Minimal Change Disease: Pathogenetic Insights from Glomerular Proteomics

Abstract

The mechanism underlying podocyte dysfunction in minimal change disease (MCD) remains unknown. This study aimed to shed light on the potential pathophysiology of MCD using glomerular proteomic analysis. Shotgun proteomics using label-free quantitative mass spectrometry was performed on formalin-fixed, paraffin-embedded (FFPE) renal biopsies from two groups of samples: control (CTR) and MCD. Glomeruli were excised from FFPE renal biopsies using laser capture microdissection (LCM), and a single-pot solid-phase-enhanced sample preparation (SP3) digestion method was used to improve yield and protein identifications. Principal component analysis (PCA) revealed a distinct separation between the CTR and MCD groups. Forty-eight proteins with different abundance between the two groups (p-value ≤ 0.05 and |FC| ≥ 1.5) were identified. These may represent differences in podocyte structure, as well as changes in endothelial or mesangial cells and extracellular matrix, and some were indeed found in several of these structures. However, most differentially expressed proteins were linked to the podocyte cytoskeleton and its dynamics. Some of these proteins are known to be involved in focal adhesion (NID1 and ITGA3) or slit diaphragm signaling (ANXA2, TJP1 and MYO1C), while others are structural components of the actin and microtubule cytoskeleton of podocytes (ACTR3 and NES). This study suggests the potential of mass spectrometry-based shotgun proteomic analysis with LCM glomeruli to yield valuable insights into the pathogenesis of podocytopathies like MCD. The most significantly dysregulated proteins in MCD could be attributable to cytoskeleton dysfunction or may be a compensatory response to cytoskeleton malfunction caused by various triggers.
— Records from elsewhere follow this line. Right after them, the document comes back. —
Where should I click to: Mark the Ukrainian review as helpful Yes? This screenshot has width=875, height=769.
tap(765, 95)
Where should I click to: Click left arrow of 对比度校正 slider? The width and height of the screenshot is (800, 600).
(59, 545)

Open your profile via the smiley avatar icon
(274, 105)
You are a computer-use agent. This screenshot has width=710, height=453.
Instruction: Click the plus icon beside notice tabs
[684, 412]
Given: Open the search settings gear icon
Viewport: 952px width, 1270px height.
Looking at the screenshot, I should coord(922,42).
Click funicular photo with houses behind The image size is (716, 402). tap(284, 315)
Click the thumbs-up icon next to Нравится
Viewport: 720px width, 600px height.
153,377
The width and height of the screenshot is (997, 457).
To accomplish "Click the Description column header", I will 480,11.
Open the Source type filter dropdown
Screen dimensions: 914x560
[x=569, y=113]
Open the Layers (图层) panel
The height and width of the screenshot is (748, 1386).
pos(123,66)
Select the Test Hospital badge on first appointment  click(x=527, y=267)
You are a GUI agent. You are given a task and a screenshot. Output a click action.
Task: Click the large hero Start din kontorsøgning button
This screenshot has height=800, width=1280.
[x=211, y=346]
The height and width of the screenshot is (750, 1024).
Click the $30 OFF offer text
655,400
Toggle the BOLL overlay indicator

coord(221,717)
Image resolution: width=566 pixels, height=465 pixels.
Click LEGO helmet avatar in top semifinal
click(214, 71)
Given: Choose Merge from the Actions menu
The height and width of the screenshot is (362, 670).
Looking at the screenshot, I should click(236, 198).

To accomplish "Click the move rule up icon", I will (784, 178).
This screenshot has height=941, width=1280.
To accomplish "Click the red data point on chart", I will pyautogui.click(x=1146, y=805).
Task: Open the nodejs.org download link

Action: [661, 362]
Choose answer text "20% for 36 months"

Keywords: laser capture microdissection; minimal change disease; podocyte cytoskeleton; proteomics; tandem mass spectrometry.

Figure 1

Differential expression analysis results. (A) Principal component analysis (PCA): (left) score plot between the selected PCs; (right) pairwise score plots between the first five PCs; the explained variance of each PC is shown in the corresponding diagonal cell; (B) volcano plot of differentially expressed proteins (t-test, independent unequal variance, p ≤ 0.05 and |FC| > 1.5) in MCD group vs. CTR; Red dots represent differentially expressed proteins with higher abundance in MCD group, while the blue dots correspond to with higher abundance in CTR group; black proteins showed no significant difference between groups; (C) proteins differentially expressed between MCD and CTR samples depicted as a heatmap of hierarchical cluster analysis results (t-test, independent unequal variance, p ≤ 0.05; Euclidean distance and clustering algorithm using averages).

Figure 2

STRING network enrichment analysis using the proteins differentially expressed between MCD and CTR samples. (A) Enriched terms using the Compartments subcellular localization database. (B) Enriched terms using Gene Ontology Molecular Function database. (C) Enriched pathways highlighted by KEGG database.

Figure 3

Proteins differentiated in MCD: an illustration of podocyte foot process with focal adhesion and slit diaphragm structure. Some of the proteins with statistically significant upregulation (ANXA2, NID1, MSN, MYO1C) or downregulation (ARP3, ITGA3, TJP-1, COL18A1 component of collagen, CDH13 member of cadherin) in MCD versus CTR are represented at the podocyte level. For understanding, we also incorporated proteins that are presented in the podocytes, but did not exhibit statistical significance in our study (NPHS1, podocin, CD2AP, TRPC, ERM, TLN, FAK, VCL, PAX, laminin network). This figure was created with BioRender.com.

Figure 4

Immunohistochemical annexin staining of one of the kidney biopsies. (A) ANXA2 staining, 10× magnification, showing positive staining at the luminal border of the tubules and intense staining in the glomerulus. (B) ANXA2, 40× magnification showing intense staining in one of the positive glomeruli.